What does Putu expect?

A ray of sunshine on the street in Ubud, Bali; we bump into Putu and rent a scooter. 750 thousand Indonesian rupees for the month. That’s £38 – less than £1.30 per day. We’ve asked around the place first, we know what we should pay for a scooter and we aren’t ready to be ripped off. Putu wants more than that but we’re clued up.

ONE MONTH AND THREE DAYS LATER

The scooter has been nicked. We’d left it by the steps outside our apartment and it’s gone. Vanished. Lost. Had it. What a bastard. We’ve got to face the music with Putu. A total nightmare. There’s bound to be a huge excess to pay and we’re gutted.

WhatsApp call

PUTU
Hi, boss!

PETER
Putu, I’m very sorry, my friend but the scooter has been stolen.

PUTU
Yes, I took it back. It’s late.

PETER
Oh my, thank Krishna!

ANOTHER FIFTEEN MINUTES LATER

Putu arrives back at the steps. He’s nothing but lovely about everything. We pay for the overdue days and extend the scooter hire.

‘I’m so sorry, Putu.’

‘No problem, boss.’

Just breaking five feet, selectively-toothed and pony-tailed, he’s easily recognisable. Burdened with a crippling shuffle, Putu smiles, hugs, high-fives and works hard through obvious discomfort. At 45 he’s no chicken but there’s a wonky spring in his step. A softness in his eyes; gateways to his humanity. He’s easy to connect with. Generous. Forgiving. Kind.

ANOTHER MONTH LATER

Finally, and this time punctually, I return the bike again today. Putu and I make time for breakfast together. Mushroom and tempeh on rice-toast for me, the foody fad-man. Putu takes nasi goreng; an Indonesian traditionalist.

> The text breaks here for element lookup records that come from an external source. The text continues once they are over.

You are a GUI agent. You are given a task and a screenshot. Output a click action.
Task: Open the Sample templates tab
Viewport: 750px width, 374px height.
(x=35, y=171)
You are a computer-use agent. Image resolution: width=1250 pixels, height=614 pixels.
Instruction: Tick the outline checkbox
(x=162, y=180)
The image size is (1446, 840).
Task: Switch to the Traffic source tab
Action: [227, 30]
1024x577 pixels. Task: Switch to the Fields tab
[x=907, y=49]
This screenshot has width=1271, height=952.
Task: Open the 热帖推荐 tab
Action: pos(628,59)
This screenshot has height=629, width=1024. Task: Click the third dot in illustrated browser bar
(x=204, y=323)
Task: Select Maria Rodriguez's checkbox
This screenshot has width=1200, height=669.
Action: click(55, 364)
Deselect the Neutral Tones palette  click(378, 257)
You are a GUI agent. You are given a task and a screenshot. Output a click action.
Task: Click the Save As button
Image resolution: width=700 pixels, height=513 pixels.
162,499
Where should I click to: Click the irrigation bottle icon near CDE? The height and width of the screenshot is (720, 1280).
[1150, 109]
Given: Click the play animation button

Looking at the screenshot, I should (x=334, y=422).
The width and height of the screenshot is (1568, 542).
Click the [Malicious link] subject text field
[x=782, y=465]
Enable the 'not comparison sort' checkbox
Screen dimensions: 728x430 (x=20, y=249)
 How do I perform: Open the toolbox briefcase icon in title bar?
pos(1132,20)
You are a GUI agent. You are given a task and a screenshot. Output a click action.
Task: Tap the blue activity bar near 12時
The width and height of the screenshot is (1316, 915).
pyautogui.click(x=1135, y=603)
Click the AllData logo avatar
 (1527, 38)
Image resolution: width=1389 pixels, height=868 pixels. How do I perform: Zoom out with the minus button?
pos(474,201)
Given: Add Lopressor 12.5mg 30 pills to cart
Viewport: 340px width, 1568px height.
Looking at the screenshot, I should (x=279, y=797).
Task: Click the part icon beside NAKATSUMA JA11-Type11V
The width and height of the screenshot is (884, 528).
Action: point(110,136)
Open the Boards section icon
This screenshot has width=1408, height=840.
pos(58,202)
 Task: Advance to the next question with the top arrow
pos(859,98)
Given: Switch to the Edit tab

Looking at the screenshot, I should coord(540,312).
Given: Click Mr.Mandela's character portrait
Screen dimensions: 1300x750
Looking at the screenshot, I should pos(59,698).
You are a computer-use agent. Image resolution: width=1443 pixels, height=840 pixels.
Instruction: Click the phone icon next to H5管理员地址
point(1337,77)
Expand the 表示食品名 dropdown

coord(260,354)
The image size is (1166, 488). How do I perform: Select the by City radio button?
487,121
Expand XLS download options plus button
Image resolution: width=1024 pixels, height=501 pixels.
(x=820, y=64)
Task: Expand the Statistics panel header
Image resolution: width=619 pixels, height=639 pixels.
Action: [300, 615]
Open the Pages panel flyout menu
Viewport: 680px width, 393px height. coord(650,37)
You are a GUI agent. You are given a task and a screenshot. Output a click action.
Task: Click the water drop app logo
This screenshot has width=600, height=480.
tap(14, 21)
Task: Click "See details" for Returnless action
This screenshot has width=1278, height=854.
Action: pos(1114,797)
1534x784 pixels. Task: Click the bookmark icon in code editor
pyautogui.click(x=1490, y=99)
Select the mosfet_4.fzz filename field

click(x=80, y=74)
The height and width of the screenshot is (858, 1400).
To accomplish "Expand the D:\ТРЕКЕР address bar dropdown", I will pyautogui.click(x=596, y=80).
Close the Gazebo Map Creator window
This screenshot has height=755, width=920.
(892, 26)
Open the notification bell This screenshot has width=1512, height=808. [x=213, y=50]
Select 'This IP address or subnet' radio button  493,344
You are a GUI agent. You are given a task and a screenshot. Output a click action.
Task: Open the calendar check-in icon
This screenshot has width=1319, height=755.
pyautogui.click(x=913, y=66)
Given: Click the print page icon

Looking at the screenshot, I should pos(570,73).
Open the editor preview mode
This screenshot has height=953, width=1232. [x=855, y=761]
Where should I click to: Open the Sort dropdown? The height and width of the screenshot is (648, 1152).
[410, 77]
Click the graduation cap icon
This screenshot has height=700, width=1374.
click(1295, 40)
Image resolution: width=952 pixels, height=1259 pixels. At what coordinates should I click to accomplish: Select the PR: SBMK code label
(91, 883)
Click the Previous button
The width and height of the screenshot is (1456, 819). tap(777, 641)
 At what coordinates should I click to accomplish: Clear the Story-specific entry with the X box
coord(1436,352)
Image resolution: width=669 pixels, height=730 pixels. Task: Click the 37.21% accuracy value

“I just eat bread and rice.” He says.

Over breakfast, Putu speaks. He lives with his brother and his sister-in-law. His brother has two daughters and a son which means he’s Uncle Putu. Un-married, Putu shares their house. Together, Putu and his brother not only rent scooters to tourists, but they also maintain push-bikes and rent them as part of tour-packages to visit landmarks, like the towering volcano, Mount Agung and Tegenungen waterfall.

Putu’s parents are in their seventies and live in the North of Bali, close to his sister. He also has another brother somewhere else. There’s some unease as he talks about this sibling, so I don’t ask more.

He moved from the North of Bali to Ubud in 2001, initially selling tickets for volcano visits and waterfall outings. Saving his rupees, he managed to lease his first scooter-for-hire in 2005. Twelve years later he now sub-lets five scooters. The credit arrangement means he’ll never own the scooters.

He’s not been off the island Bali. He can’t afford a holiday. I immediately feel guilty for screwing him down to £1.30 per day for the scooter. I feel worse for not turning up on time to return the scooter in the first place. Here’s a man fearing for 20% of his livelihood and I was just being lapse. I’d made a selfish assumption that this man had loads of scooters and this sort of stuff happens all the time. I’m shamed.

Recently, a tourist rented a scooter from Putu and just pissed off to Java on it on a ferry. The bell-end left it there and exited Java on another boat. Putu was forced to arrange for the scooter to be collected from Java and delivered back to him. At his own cost. The tourist wouldn’t cough up a dime. I wonder how many scooters Putu had to rent-out to cover that?

BACK IN 2005

Putu is racing back to base on a scooter.

A car pulls out on him at a junction.

Lights out.

His parents wait at his hospital bed.

He won’t survive, they say.

A split head. Unconscious. Compound fractures of both legs and one arm snapped. On waking, the hospital has stemmed the bleeding but the bones haven’t been re-set. The operations will cost 25million Indonesian rupees – that’s £1400. Without payment up front, the hospital are unwilling to repair him. There’s no money. Putu’s parents take him home with mangled bones. “They are happy I’m alive.”

For six months, Putu is massaged by a family friend. It’s the best they can do. Over the course of his home-therapy, his bones are excruciatingly worked to form. Six months later, and with no feeling in his legs, Putu begins to re-train himself to walk on crutches. The long road to recovery.

“When it’s cold I have some pain.” He says. No complaint. “I’ve told my parents not to work. They are old. I look after them now.” He visits them once a month with money from his scooters and pricks like me and that Java-bell-end mess him around. But still he smiles. A true inspiration.

Travelling Asia puts us in contact with people who shame our ignorance and sense of entitlement. Putu doesn’t expect anything but to look after his parents and help his brother. When I come back to Bali in January, Putu can have the price he asks for the scooter.